All that is wanted is the span of lines from the one with "Given: Click the blue Equity legend dot icon" to the last line of the data, copied exactly.

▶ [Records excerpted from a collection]

Segment Open

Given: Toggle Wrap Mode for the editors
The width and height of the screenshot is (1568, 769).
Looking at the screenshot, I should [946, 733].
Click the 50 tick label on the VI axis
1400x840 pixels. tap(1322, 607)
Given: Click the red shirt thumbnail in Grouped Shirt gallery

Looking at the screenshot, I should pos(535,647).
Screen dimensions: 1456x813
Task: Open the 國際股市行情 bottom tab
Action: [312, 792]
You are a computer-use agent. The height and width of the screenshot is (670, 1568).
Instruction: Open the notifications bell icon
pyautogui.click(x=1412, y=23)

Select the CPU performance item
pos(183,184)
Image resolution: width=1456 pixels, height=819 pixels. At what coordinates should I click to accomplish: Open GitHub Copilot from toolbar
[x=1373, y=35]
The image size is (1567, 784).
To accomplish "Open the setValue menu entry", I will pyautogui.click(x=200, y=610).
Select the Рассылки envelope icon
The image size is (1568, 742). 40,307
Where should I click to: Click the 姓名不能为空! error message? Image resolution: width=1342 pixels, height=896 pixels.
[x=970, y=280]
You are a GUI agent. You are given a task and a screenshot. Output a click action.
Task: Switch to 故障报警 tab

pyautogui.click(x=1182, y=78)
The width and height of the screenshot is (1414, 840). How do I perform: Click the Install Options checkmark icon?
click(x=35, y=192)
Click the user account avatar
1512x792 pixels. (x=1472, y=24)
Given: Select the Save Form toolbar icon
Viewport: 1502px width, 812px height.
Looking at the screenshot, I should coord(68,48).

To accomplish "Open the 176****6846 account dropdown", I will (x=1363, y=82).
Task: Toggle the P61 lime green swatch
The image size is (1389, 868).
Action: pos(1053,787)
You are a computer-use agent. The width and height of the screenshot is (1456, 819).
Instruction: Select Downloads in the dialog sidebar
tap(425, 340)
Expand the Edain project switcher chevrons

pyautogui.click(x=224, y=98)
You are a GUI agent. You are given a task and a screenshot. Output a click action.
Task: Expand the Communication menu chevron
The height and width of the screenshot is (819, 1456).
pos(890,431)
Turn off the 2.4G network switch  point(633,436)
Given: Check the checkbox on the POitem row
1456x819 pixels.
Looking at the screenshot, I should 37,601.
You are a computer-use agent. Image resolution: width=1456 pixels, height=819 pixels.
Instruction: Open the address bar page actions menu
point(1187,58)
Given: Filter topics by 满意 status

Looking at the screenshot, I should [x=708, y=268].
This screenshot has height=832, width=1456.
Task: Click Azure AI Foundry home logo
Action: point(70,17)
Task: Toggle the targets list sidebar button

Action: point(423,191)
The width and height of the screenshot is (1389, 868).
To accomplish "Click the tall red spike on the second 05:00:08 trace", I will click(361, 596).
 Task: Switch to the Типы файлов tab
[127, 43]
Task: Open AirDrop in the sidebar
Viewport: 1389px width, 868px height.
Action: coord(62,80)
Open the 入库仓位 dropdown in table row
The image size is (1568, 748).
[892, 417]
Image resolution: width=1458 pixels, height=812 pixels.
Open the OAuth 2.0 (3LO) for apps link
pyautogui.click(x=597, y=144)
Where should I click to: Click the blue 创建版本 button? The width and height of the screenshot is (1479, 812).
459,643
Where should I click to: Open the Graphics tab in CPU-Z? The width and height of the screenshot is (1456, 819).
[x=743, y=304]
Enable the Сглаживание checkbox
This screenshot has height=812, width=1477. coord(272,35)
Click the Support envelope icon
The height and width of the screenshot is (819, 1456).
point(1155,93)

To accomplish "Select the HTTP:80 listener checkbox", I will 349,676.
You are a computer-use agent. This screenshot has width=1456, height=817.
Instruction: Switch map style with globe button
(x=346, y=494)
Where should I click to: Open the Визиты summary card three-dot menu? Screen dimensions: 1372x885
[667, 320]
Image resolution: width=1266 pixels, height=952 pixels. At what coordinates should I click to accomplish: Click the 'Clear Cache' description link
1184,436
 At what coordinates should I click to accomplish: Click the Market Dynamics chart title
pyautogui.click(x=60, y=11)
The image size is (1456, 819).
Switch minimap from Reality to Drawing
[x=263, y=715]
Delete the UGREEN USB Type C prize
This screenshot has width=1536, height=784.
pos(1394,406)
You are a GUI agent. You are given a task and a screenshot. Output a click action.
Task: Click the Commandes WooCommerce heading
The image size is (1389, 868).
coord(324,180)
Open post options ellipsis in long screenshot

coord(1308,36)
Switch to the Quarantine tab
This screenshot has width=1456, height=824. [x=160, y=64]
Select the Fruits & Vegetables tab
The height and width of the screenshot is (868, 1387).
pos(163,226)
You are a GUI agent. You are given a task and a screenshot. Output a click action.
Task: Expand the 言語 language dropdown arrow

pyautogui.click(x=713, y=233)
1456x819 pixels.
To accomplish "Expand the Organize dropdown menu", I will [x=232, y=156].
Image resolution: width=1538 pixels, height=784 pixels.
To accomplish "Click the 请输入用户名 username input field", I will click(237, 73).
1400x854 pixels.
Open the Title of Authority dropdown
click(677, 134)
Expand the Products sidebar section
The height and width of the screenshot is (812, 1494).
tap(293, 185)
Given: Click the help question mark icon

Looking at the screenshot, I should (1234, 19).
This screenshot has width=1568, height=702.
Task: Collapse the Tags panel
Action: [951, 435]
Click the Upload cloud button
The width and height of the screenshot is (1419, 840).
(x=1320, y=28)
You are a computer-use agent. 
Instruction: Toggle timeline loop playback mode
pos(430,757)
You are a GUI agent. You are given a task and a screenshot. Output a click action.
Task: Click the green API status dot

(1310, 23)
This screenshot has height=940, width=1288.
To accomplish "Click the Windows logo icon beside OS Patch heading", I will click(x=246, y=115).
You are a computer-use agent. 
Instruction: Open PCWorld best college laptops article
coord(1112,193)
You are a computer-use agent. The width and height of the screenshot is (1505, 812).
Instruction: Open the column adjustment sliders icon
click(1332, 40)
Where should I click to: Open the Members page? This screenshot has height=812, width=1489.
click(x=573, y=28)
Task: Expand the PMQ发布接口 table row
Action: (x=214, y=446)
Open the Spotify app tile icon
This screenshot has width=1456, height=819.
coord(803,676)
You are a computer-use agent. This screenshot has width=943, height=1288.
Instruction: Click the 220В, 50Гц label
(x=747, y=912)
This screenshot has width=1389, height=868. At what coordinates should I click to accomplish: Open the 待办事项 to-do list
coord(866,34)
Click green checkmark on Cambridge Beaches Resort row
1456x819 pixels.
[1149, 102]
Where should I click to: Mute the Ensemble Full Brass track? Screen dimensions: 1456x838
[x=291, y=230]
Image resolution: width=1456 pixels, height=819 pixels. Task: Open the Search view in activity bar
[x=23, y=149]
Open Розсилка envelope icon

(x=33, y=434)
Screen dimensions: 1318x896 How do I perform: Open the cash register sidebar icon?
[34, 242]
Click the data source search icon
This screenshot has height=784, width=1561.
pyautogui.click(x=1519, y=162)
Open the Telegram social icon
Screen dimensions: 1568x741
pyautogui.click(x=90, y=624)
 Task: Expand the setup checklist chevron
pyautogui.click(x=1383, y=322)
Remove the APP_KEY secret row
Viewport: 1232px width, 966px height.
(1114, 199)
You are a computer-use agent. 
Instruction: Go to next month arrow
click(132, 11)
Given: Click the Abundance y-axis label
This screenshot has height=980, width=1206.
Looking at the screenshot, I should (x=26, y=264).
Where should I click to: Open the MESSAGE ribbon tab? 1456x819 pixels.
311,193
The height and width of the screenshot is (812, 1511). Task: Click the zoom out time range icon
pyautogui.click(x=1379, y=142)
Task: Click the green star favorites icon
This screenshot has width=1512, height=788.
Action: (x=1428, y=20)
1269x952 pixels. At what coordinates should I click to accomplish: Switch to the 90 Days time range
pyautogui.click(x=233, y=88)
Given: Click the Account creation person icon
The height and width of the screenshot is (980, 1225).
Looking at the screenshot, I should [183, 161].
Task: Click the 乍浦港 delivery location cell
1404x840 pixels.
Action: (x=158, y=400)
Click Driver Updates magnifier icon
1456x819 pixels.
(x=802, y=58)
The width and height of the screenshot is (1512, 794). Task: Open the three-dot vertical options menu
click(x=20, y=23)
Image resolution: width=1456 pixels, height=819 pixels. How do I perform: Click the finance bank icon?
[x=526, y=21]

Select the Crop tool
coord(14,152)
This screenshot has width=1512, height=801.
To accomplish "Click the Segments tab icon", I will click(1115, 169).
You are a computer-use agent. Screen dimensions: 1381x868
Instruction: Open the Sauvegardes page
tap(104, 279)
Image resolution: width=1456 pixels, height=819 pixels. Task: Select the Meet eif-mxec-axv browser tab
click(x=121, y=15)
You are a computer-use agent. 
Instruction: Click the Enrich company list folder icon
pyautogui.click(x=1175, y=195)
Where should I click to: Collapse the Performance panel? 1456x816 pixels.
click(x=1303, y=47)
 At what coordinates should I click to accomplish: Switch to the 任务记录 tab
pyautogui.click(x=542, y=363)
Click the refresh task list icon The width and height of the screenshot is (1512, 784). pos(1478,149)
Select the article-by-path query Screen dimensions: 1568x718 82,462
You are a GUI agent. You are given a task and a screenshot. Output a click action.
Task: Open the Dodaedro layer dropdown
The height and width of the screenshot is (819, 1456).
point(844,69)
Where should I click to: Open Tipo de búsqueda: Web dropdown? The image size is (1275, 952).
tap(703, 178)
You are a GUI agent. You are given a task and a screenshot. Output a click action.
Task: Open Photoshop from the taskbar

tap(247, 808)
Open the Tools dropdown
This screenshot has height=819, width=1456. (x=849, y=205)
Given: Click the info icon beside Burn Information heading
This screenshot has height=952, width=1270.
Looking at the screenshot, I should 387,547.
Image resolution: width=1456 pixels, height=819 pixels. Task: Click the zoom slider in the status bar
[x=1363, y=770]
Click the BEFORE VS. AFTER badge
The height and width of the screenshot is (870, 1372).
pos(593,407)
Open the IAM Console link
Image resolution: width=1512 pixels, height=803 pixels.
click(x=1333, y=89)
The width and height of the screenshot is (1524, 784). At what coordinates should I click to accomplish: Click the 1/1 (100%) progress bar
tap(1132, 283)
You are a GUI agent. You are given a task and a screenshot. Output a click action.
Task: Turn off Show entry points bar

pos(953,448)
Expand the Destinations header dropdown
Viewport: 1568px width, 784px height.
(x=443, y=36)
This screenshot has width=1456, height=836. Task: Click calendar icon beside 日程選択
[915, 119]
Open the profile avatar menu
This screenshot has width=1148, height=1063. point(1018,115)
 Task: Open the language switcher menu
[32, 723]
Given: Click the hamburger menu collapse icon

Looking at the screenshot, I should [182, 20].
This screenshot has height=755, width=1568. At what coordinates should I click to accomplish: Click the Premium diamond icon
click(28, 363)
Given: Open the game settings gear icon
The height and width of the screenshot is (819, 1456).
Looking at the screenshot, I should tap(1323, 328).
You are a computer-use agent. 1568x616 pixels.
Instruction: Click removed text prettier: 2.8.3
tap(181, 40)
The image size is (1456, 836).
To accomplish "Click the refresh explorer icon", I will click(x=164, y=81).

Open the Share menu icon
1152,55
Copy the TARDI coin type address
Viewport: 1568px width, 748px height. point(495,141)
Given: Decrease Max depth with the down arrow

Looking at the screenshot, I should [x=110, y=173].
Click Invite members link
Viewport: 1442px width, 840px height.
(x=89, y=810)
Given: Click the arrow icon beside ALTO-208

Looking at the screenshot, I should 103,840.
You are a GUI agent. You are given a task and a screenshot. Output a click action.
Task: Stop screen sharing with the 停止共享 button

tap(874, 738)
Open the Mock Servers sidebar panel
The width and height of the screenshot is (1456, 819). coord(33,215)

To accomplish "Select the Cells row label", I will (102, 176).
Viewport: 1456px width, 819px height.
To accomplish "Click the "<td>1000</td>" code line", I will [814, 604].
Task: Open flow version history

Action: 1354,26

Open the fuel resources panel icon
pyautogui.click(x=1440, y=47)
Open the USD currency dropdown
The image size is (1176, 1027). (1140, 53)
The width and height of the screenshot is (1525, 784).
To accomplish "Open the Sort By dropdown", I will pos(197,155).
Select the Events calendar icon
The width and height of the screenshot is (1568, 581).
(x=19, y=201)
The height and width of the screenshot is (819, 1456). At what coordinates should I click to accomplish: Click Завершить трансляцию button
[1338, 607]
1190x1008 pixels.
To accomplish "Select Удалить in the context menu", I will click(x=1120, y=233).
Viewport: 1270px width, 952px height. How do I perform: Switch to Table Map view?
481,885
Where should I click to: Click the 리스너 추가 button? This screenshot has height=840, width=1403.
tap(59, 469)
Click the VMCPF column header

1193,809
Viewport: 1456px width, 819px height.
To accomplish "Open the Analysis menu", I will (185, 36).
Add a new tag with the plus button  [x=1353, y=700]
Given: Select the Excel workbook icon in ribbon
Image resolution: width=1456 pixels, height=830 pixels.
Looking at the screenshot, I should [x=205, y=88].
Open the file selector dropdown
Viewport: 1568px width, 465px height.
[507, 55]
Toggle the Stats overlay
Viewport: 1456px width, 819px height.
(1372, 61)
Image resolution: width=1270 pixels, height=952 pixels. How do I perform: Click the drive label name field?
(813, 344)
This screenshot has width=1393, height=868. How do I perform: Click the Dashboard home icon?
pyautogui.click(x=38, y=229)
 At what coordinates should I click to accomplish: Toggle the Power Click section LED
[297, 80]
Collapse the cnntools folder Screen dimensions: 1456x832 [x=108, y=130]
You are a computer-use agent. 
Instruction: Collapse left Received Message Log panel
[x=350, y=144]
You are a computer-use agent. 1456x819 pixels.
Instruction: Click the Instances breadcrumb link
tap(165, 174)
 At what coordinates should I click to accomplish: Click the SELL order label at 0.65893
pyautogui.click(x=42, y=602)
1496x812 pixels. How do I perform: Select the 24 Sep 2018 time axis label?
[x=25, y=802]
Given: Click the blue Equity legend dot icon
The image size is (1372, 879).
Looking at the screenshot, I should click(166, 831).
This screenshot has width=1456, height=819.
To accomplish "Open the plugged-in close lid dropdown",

Segment Closed

▶ [Task output]
Given: Click the blue Equity legend dot icon
The image size is (1372, 879).
Looking at the screenshot, I should click(166, 831).
This screenshot has width=1456, height=819.
To accomplish "Open the plugged-in close lid dropdown",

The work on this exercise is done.